The answer is no, because I thought it simple enough, but perhaps for this flower, it might be a good idea, plus it’s all good practise!
In creating said coloured lines, I realised I’d been over-complicating the design to no good purpose. Originally, a pinch-mark provided the location and the book folds didn’t extend further then was necessary, but in for a pinch, in for a pound. So here’s a revision, almost indistinguishable when folded, but much cleaner crease-wise.
I have to confess to be largely untroubled by the appeal of crease patterns, but of late have actually been trying a few and finding them curiously stimulating! I feel this is not simply due to the intellectual challenge, but because a central part of my creative process is the sequencing of a model. Basically, when I create, it’s largely intuitive and experimental.
When a completed design emerges, I then need to discover a “good” folding sequence. This should be elegant, satisfying, efficient and above all, teachable. This part of the process involves a great deal of folding/unfolding, looking at how the creases combine and in what order. In essense, the same way I approach a crease patttern challenge.
Needless to say, my simple efforts are not going to cause many sleepless nights to Mr Lang, but perhaps for someone new to CPs, this may give you a toe in the door. Remember, a “good” sequence puts the right creases in the right orientation, so don’t just get a result, work on the folding sequence as well. This will have a bonus result of you learning the model very effectively.
The model itself is a simple sailboat, which happens to be “iso-area” (in its most primitive form!) – one side will be white, the other coloured. It is also “pureland” – only valley or mountain creases required.
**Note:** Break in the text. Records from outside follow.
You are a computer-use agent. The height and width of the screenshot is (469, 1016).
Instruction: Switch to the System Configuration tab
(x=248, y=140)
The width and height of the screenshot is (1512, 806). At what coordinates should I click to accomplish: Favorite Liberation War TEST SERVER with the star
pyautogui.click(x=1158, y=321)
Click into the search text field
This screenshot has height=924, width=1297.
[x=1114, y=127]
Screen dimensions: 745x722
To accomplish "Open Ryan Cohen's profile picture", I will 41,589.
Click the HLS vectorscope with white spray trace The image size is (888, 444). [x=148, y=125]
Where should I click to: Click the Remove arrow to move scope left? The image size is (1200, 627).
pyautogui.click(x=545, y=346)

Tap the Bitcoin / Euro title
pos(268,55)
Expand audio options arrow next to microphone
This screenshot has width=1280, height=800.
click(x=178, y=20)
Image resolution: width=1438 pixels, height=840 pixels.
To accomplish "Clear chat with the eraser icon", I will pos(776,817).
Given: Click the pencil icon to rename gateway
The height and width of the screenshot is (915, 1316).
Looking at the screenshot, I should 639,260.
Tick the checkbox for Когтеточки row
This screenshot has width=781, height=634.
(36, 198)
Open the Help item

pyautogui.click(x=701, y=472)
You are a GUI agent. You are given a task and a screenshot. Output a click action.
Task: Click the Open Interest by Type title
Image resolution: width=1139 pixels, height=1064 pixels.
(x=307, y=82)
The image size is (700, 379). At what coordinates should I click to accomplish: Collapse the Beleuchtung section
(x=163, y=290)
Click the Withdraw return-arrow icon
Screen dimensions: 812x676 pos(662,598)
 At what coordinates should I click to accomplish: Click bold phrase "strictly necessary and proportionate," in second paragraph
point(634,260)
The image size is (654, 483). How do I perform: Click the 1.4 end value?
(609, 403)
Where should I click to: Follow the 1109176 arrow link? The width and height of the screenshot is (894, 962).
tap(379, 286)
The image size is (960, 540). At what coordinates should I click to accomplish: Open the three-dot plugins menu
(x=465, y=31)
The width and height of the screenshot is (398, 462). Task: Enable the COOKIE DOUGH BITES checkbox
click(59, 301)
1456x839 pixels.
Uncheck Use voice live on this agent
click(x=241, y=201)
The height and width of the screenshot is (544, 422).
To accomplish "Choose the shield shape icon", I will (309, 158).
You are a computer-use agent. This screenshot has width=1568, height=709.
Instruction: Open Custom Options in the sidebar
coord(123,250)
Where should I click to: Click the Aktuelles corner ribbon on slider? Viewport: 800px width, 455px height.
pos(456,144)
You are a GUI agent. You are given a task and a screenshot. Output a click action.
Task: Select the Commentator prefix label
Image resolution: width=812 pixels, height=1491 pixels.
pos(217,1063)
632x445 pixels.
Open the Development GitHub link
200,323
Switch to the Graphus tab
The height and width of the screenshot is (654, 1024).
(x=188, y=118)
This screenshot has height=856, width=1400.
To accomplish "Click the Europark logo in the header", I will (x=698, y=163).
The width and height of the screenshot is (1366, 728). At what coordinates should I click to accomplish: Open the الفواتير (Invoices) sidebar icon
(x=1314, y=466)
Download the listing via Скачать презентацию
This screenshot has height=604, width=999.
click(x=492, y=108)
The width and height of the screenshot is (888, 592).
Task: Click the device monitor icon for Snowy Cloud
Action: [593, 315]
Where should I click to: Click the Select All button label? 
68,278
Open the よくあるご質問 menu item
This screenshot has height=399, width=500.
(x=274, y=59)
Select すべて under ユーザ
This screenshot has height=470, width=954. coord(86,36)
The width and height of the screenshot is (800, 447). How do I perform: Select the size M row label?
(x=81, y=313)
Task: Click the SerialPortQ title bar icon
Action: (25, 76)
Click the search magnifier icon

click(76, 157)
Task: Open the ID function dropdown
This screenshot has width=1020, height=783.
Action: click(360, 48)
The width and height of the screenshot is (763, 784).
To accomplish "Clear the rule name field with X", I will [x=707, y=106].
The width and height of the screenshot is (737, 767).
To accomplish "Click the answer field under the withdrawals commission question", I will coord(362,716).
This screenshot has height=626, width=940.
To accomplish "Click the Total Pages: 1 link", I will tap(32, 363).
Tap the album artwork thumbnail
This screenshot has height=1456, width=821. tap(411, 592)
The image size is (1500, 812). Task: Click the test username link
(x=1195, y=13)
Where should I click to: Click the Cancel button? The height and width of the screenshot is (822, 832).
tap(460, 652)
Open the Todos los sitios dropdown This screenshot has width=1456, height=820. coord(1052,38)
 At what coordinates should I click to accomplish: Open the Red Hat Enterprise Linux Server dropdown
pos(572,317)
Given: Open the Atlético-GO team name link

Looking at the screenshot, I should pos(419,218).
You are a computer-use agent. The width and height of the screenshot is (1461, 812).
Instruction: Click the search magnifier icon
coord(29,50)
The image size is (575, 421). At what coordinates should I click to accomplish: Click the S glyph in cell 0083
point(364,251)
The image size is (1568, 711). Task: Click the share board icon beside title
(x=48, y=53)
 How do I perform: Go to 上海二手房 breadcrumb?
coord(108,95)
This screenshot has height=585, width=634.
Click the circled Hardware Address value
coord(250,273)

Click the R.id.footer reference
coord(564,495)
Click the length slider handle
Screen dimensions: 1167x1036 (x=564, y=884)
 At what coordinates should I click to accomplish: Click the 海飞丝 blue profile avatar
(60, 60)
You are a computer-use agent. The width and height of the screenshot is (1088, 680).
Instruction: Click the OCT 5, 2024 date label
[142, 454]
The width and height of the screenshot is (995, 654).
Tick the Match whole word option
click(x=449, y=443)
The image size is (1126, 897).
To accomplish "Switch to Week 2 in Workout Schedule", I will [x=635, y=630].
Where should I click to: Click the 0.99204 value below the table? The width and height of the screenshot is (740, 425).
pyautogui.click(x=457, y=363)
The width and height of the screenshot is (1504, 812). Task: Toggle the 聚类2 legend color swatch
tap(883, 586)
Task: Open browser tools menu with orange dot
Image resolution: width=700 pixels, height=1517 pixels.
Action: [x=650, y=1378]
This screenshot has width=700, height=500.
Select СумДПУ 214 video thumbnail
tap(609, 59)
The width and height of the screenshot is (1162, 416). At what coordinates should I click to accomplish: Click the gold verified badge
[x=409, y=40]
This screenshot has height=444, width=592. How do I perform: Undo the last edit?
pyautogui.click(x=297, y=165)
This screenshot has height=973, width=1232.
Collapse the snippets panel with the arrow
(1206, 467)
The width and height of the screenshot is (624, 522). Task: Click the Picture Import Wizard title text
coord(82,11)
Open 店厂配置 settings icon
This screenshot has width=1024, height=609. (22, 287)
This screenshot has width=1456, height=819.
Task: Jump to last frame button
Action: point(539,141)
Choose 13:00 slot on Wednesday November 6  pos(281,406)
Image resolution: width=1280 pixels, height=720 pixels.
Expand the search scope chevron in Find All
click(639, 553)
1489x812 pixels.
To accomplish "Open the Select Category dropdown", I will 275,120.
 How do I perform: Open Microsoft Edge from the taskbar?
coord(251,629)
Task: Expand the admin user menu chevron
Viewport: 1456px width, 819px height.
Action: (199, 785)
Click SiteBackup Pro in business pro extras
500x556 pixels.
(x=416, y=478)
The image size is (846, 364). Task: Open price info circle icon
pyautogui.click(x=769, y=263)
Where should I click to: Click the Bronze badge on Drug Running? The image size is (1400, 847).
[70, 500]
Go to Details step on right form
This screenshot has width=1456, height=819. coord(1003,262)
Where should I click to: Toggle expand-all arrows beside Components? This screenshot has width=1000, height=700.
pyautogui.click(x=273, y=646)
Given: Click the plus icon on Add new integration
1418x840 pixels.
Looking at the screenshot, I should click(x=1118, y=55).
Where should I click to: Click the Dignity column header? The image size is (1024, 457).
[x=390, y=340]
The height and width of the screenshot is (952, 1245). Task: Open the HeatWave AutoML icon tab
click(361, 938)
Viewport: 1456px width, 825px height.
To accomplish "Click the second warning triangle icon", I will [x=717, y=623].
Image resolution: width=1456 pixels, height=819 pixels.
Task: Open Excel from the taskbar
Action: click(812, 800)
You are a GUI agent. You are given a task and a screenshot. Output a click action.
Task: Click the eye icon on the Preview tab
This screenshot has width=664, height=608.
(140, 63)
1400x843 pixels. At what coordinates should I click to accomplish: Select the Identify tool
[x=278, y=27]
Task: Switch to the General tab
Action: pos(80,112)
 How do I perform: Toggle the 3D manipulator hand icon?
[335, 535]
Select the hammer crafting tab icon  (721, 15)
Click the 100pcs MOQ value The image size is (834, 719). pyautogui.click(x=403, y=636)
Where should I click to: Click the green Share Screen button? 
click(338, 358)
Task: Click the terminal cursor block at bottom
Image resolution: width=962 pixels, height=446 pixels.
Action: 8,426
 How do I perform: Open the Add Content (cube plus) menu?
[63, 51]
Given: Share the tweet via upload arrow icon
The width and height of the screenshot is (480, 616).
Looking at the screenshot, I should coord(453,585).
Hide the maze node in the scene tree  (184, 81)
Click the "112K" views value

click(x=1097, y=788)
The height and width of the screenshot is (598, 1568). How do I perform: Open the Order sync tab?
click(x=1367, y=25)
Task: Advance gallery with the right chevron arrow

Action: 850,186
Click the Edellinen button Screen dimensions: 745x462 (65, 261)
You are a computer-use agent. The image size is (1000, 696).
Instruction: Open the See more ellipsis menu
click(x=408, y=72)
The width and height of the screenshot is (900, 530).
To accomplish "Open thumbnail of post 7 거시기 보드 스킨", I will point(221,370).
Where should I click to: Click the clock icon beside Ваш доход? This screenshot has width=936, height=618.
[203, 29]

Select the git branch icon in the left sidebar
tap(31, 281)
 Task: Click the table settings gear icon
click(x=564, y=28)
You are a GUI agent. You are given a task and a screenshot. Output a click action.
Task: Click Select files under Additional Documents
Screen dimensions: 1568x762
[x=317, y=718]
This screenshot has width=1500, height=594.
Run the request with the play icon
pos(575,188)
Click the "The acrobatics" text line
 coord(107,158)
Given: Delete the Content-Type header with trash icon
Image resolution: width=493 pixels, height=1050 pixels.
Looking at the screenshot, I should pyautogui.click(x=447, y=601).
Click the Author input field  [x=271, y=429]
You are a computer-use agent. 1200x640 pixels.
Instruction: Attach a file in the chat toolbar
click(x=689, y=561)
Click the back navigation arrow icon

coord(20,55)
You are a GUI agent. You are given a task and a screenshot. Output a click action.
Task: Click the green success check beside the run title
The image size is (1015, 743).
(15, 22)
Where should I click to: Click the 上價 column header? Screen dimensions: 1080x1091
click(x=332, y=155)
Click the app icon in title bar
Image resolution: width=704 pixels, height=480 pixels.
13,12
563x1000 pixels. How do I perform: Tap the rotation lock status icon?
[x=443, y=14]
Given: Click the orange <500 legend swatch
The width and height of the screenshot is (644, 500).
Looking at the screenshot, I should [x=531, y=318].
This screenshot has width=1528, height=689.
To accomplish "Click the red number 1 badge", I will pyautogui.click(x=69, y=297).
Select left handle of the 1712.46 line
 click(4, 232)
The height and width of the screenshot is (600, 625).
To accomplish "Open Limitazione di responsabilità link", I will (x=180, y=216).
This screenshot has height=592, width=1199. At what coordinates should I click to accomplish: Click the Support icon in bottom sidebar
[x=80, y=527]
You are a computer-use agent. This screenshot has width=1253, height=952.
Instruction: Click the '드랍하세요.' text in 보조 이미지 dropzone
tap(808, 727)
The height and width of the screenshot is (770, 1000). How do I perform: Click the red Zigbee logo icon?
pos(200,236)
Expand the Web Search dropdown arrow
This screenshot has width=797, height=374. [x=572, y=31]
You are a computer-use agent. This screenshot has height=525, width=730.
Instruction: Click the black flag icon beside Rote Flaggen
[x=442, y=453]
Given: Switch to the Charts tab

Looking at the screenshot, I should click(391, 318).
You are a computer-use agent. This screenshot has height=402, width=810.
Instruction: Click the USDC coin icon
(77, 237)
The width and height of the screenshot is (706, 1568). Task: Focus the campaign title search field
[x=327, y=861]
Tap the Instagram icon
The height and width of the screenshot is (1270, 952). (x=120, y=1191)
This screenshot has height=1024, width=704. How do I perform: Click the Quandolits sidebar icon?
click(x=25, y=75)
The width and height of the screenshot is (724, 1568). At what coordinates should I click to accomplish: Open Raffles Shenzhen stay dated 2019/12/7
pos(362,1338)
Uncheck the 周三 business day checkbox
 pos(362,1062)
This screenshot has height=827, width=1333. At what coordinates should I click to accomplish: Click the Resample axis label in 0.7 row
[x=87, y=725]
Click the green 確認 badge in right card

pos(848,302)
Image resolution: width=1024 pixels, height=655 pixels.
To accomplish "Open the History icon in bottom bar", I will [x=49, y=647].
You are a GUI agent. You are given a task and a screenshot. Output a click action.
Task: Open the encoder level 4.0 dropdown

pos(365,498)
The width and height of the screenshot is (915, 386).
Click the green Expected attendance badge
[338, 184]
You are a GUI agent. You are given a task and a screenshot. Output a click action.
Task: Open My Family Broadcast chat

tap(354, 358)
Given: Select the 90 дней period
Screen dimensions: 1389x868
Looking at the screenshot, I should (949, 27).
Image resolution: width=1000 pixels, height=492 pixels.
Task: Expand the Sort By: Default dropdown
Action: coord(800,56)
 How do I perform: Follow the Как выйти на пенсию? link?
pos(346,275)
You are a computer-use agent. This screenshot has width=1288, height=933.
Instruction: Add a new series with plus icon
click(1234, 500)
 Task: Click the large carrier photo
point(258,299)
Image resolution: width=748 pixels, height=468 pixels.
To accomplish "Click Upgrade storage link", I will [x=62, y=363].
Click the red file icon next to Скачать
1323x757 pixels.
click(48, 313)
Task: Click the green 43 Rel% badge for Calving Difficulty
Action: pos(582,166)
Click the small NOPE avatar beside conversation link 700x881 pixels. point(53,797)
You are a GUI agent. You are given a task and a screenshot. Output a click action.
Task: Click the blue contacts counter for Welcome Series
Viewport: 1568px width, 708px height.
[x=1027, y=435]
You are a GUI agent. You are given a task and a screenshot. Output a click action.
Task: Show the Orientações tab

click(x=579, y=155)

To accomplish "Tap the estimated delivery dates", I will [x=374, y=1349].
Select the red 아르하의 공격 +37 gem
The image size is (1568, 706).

This is just superb, right down to the choice of paper. Click the photo to go to the creator’s Flickr page…
The traditional hat-to-boat from a rectangle forms a regular part of my teaching classes. It’s fairly simple, involves some nice “in the air” open & squash folds and makes a superb boat with sail. I also regularly take newspaper with me to deliver the classic “captains shirt” story, which never fails to amuse young and old. There’s some more useful info about the model here.
One method I often employ to reinforce learning of a design is to have students fold it again from paper half the size. They then repeat this process and a friendly “how small can you go” competition often ensues. The boat is perfect for this and you can also introduce the concept of A4 / A5 / A6 etc. if you wish.
The boats also tuck neatly into each other, providing you fold such that a decent sail is produced. I’m sure you know, but the ratio of sail to hull is determined at an earlier stage, when you fold up lower corners.
Folding to the top produces a sail level with the top of the hull. Folding less than this distance produces a sail. Eventually, the hull is tiny and the sail huge. Encourage the students to investigate the possibilities.
A few years ago I discovered a development of the boat, one which I haven’t seen before, although the chances are it’s already “out there”. You perform another “open & squash” move, swinging each end of the hull in opposite directions and you have a fish. Neil Calkin points out in his comments that you can take it at least one stage further, producing a kind of gondola, although this may well be beyond the capabilities of a novice folder. Further iterations will depend on the thickness of your paper!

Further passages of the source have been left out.